L’uno è pensabile come primo numero ordinale intero, in relazione al due in rappresentanza di tutto il resto, ma soprattutto per noi moderni in relazione allo zero, cioè non tanto primo cardinale quanto indeterminato infinito nelle formule di Hopital per trattare come determinati i limiti tendenziali. Lacan taglia corto: “L’Uno comincia dove ce n’è Uno che manca”.
Non si tratta qui di einziger Zug, ritagliare la realtà per poter ri-conoscerci qualcosa, l’oggetto/significato, noi stessi, per esempio, si riferisce piuttosto al Reale fuori senso e fuori sapere che per noi non può esserci se non in un tautologico, intanto che provvisorio, “c’è”, verbo al presente senza predicato, unica lettura sensata del “cogito” cartesiano, altrimenti un tipico pensiero sintomatico ossessivo in bilico tra solipsismo, tautologia e megalomania. Un “c’è” che rimanda retoricamente al “non c’è” del rapporto sessuale, al venir meno di ogni completezza in cui l’evento abbia senso per suo conto mettendo fuori gioco il soggetto. Grazieaddio, si potrebbe dire, no?

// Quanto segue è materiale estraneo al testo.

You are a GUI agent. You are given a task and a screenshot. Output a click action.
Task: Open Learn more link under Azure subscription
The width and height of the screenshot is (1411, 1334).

L’uno è della mancanza, non dell’essere.
Se nessuno può dirsi ateo a ragione, cioè, in hegeliano, “per sé”, niente vieta di essere atei o atee in sé, qualità “forclusiva” ma tutt’altro che psicotica: semplicemente accade se l’inconscio non trova la rappresentazione di Dio Padreterno più funzionale di altre infinite superstizioni per dirigere (nel sapere) i suoi scopi di equilibrio libidico. In verità, a differenza della comune credenza, è un disinteresse che, se è autentico, è più diffuso tra le donne che tra gli uomini, e di cui ho un esempio vicino in mia moglie.